The problem: Go through the records below and copy out every line holding "agent".

[Records supplied — start]

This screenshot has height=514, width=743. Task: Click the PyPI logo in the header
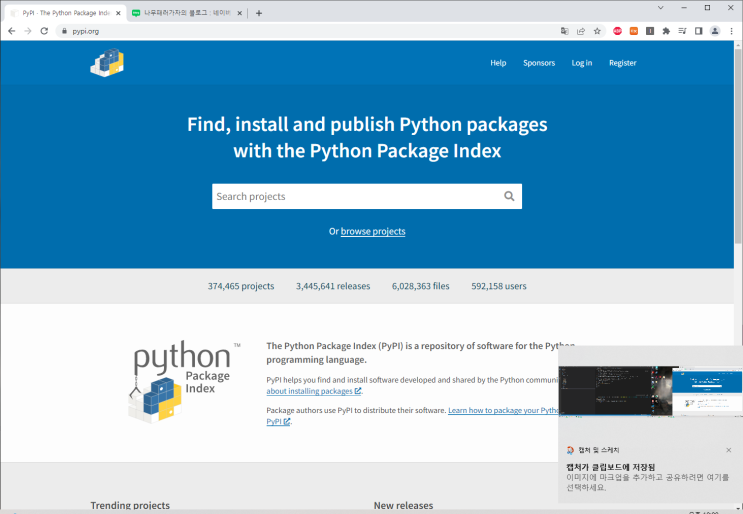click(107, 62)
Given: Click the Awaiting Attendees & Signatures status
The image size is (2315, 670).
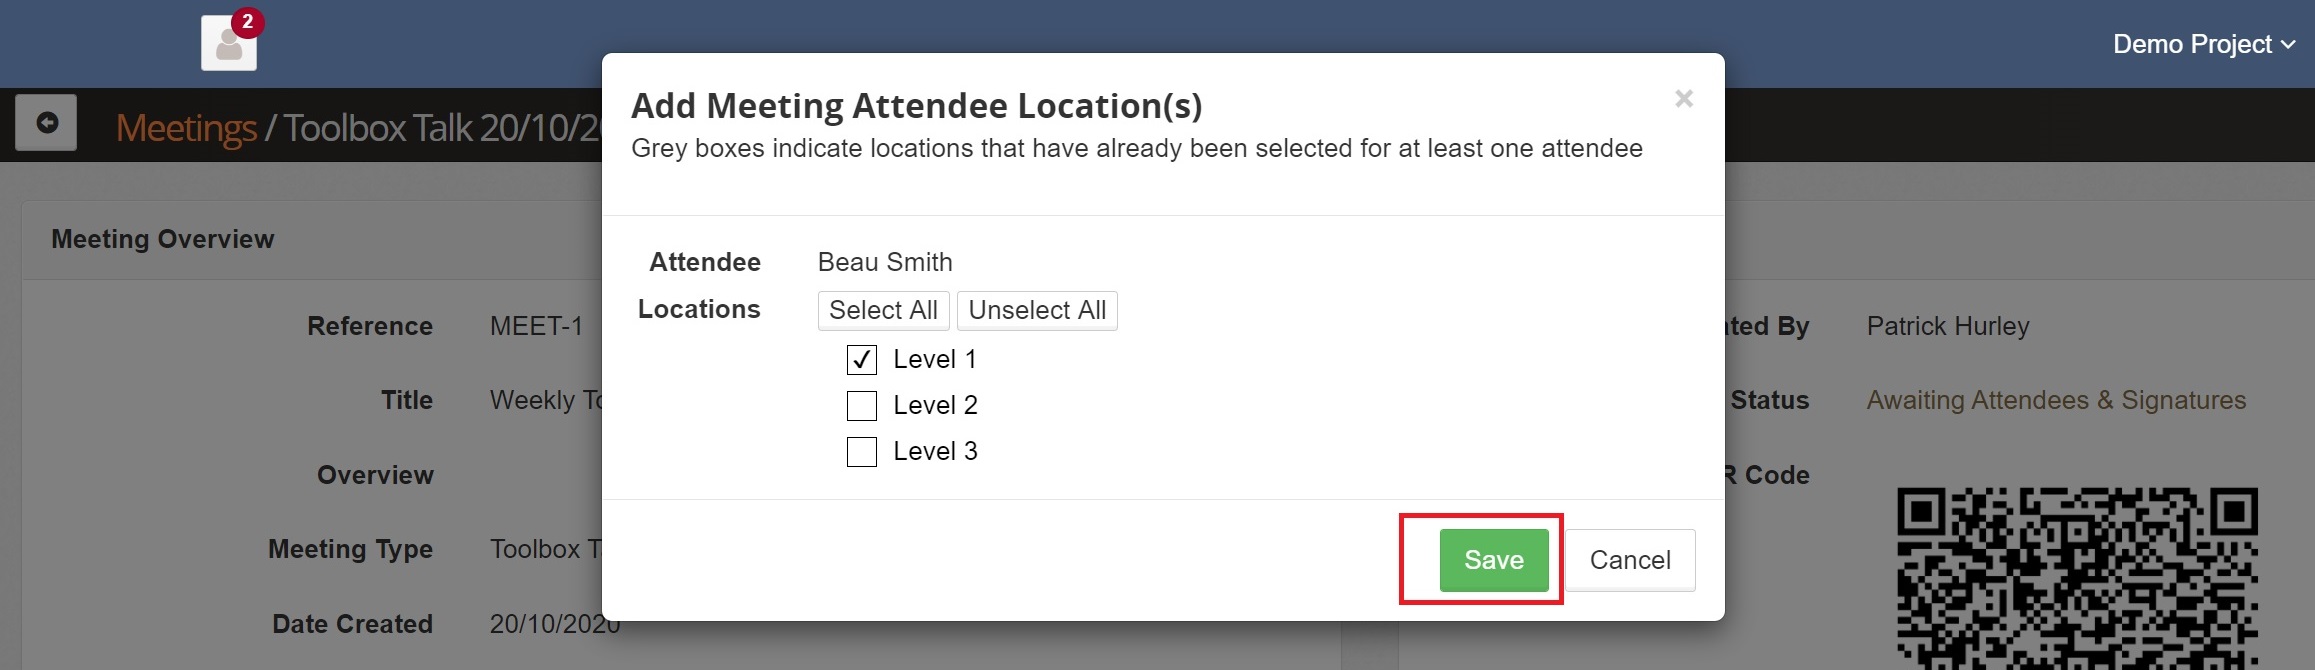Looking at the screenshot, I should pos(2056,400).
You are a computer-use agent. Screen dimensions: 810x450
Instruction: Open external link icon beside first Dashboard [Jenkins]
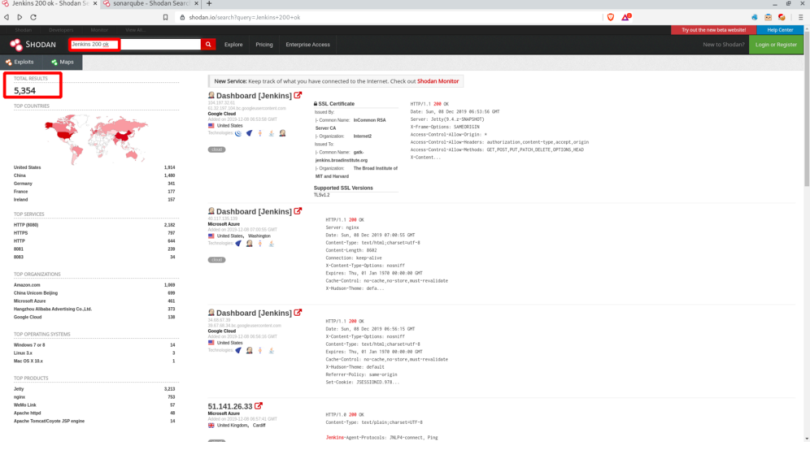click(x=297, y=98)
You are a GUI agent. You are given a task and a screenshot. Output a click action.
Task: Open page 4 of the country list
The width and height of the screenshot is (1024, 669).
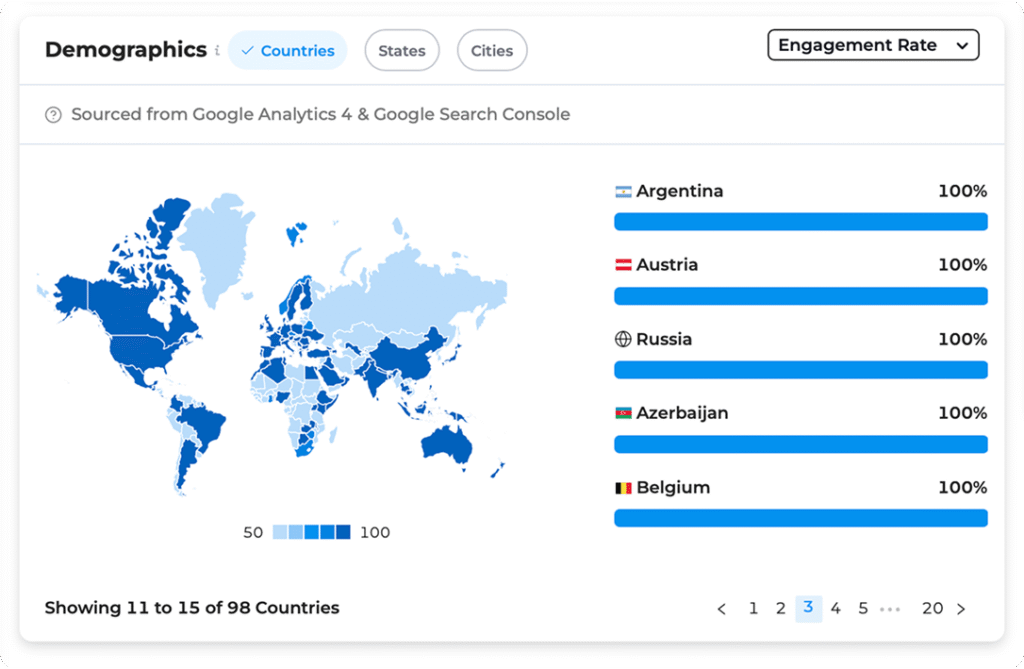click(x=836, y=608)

[Records supplied — finish]
[Records supplied — start]

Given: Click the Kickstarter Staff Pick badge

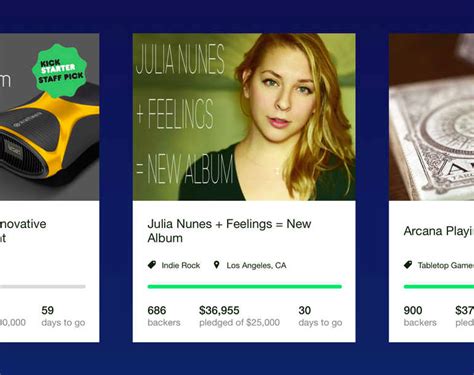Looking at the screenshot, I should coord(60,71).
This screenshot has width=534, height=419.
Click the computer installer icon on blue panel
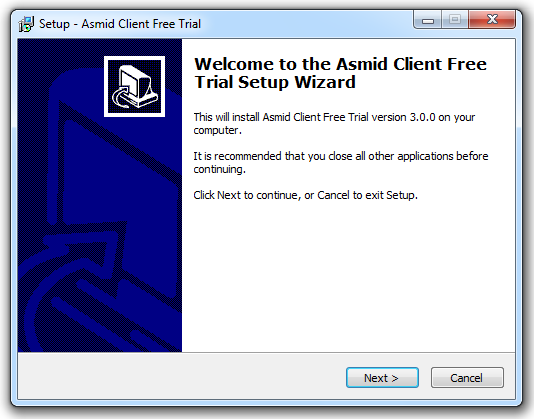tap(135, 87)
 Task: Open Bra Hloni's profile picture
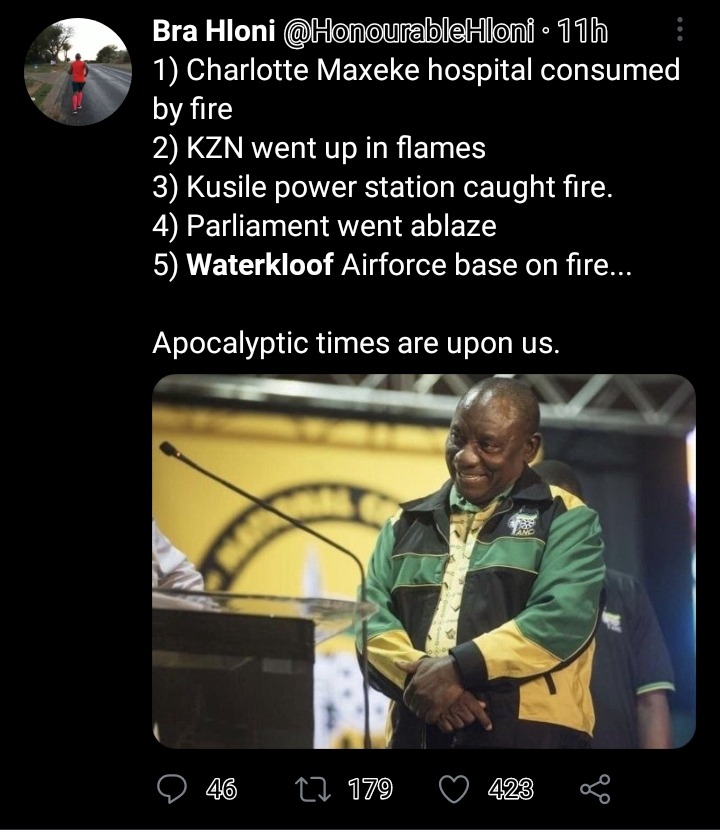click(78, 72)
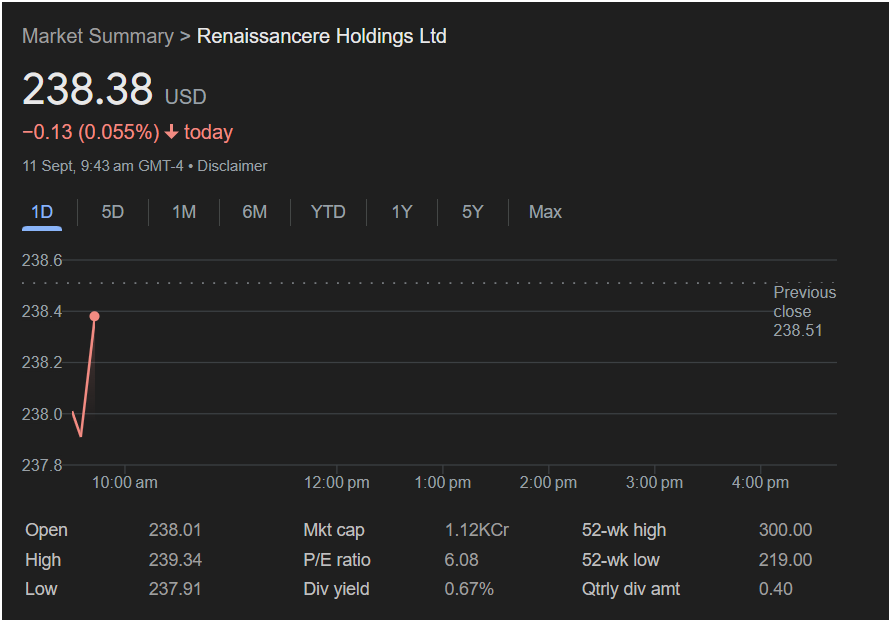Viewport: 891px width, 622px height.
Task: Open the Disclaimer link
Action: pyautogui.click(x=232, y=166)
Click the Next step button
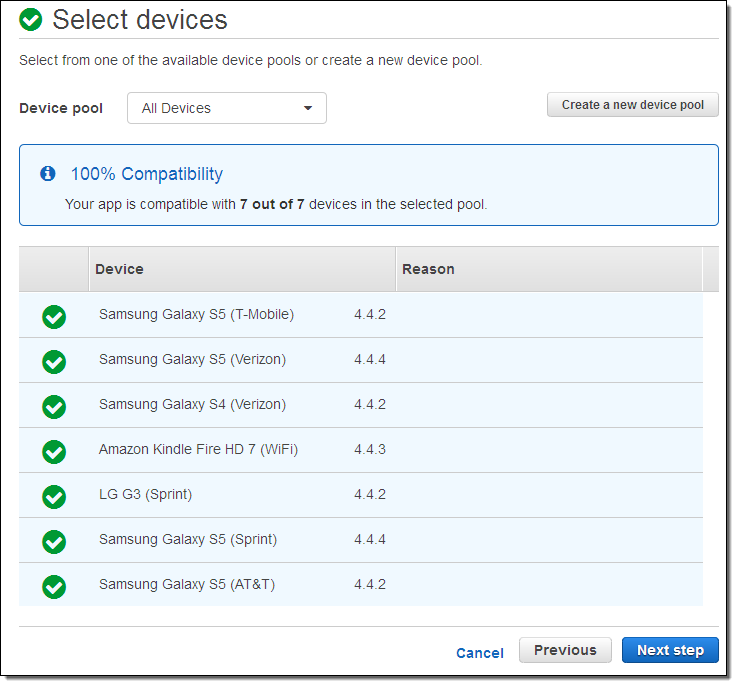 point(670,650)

[Records supplied — finish]

Written solution:
You are a computer-use agent. Screen dimensions: 810x450
You are a GUI agent. You are given a task and a screenshot. Output a click action.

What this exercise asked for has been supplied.